Na última semana foi lançada em Brasília uma Frente Parlamentar Mista em Apoio ao Ensino Técnico e Profissionalizante. Participam da iniciativa cerca de 200 parlamentares. O Secretário de Educação Profissional e Tecnológica (Setec) do Ministério da Educação (MEC), Eliezer Pacheco, participou do lançamento e saudou a iniciativa, já que, com o apoio dos deputados e senadores, é mais fácil o governo dar prosseguimento ao projeto de expansão da educação profissional, como afirma o próprio secretário. Mas quais são as propostas para o ensino profissional que a Frente irá defender?
Por e-mail, o coordenador da Frente Parlamentar, deputado federal Marçal Filho (PMDB/MS), explicou à EPSJV que um dos objetivos da iniciativa é "ampliar o debate sobre a relevância do Ensino Técnico e Profissionalizante para o Brasil, instruindo a população da necessidade que a presença do técnico de nível médio representa para o mundo do trabalho, sobretudo em função do crescente aumento das inovações tecnológicas e dos novos modos de organização da produção". A Frente deve ainda, segundo ele, "propor mudanças na legislação para proporcionar a ampliação da participação popular nas decisões políticas relacionadas ao tema".
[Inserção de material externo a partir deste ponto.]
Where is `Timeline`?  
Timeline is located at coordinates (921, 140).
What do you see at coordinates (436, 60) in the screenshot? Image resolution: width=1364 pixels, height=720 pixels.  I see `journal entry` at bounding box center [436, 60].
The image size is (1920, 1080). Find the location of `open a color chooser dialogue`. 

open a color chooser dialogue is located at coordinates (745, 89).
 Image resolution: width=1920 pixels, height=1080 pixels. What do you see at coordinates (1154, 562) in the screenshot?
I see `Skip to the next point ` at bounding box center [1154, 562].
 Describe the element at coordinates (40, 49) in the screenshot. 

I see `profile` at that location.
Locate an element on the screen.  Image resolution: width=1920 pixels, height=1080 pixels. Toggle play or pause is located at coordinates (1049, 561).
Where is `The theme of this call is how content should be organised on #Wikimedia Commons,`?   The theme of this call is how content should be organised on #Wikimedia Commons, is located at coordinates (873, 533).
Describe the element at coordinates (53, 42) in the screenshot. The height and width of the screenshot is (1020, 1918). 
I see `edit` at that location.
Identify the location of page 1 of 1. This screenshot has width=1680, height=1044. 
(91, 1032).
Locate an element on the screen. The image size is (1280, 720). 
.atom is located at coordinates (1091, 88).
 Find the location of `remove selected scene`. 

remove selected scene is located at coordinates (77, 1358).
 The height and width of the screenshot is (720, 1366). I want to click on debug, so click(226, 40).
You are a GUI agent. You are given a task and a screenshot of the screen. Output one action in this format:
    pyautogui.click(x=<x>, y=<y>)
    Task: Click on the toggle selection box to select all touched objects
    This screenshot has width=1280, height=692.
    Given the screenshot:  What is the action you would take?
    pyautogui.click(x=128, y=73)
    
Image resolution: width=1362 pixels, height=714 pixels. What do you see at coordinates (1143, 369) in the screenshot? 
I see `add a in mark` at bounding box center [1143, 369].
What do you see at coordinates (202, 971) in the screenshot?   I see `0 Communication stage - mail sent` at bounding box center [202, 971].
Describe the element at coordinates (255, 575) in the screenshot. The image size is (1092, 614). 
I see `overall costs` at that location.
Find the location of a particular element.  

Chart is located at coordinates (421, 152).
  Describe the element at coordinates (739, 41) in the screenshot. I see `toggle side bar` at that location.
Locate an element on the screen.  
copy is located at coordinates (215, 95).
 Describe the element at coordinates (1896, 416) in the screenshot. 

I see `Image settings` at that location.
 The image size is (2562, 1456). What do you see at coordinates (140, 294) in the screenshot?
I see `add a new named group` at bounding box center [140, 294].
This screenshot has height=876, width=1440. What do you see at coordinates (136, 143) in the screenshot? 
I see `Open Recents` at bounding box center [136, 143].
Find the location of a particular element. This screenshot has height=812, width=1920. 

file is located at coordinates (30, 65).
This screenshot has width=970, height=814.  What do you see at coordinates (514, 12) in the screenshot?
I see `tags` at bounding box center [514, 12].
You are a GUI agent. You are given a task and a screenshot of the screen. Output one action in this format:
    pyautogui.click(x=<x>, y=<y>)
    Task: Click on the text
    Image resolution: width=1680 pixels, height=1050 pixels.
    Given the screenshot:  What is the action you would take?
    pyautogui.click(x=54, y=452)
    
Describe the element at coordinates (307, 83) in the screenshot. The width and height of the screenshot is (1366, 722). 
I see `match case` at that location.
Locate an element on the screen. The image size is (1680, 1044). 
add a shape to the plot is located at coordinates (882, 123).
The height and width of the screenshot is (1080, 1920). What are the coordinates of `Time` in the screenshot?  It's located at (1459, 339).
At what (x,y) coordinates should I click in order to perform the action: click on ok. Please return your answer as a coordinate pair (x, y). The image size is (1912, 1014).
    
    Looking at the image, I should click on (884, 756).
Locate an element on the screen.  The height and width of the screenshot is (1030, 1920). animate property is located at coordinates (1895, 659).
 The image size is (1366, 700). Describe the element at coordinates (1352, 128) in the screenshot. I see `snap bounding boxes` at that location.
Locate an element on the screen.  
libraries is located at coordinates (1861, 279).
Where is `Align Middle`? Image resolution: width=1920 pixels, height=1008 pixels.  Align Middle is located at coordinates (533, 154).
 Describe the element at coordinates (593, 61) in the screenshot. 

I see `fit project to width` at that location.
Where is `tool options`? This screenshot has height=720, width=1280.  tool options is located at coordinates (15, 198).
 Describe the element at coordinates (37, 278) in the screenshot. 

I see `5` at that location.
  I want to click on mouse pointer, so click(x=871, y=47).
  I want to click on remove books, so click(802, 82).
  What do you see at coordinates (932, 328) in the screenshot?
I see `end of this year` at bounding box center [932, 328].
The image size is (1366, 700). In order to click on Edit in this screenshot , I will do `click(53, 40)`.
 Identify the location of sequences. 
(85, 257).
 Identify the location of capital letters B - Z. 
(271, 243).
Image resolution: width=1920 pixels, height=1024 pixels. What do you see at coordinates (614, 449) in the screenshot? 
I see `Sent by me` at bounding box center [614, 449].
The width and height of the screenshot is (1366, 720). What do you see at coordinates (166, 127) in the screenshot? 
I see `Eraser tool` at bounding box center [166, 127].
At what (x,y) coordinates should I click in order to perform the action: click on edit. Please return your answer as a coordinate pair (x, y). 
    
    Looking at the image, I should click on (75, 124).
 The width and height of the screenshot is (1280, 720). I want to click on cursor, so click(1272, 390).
Para a deputada federal Fátima Bezerra (PT/RN), presidente da comissão de educação e também membro da Frente, a iniciativa é bastante ampla e plural e não é possível dizer qual é a concepção de educação profissional que a orientará. "A Frente é um espaço de articulação importante na defesa das propostas e projetos aqui nesta Casa voltados para a expansão e fortalecimento da educação profissional. Ela tem esse caráter de parceria e de fortalecer a luta que abraça. Essa questão de concepção e conceitos, isso será feito no debate", diz.
Diferentes concepções
Há concepções diferentes sobre o ensino técnico profissionalizante. Uma visão recorrente é a que acredita que se trata de uma forma de garantir emprego à população e, sobretudo, de propiciar ao mercado mão de obra qualificada. Há, no entanto, outra concepção, que acredita que a educação profissional necessita estar aliada ao processo de escolarização e garantir uma formação que quebre a separação entre a teoria e a prática e possibilite o desenvolvimento pleno da capacidade crítica dos estudantes. De acordo com o secretário Eliezer Pacheco, é esta segunda concepção, que se materializa principalmente no Ensino Médio integrado à educação profissional, que tem orientado as políticas públicas propostas pelo MEC. "Nós temos o ensino médio integrado como prioridade. Não obrigamos o ensino médio integrado, porque achamos que na educação nada que seja obrigado funciona. Mas priorizamos, através de financiamento, de incentivos pedagógicos, que as nossas unidades e outras unidades que dialogam conosco adotem o ensino médio integrado, porque é a nossa visão de formação cidadã. Essa política continua cada vez mais forte na Secretaria de Educação Profissional do MEC e a tendência, como vem acontecendo nos últimos anos, é que cada vez se amplie o número de matrículas vinculadas ao ensino médio integrado", declara.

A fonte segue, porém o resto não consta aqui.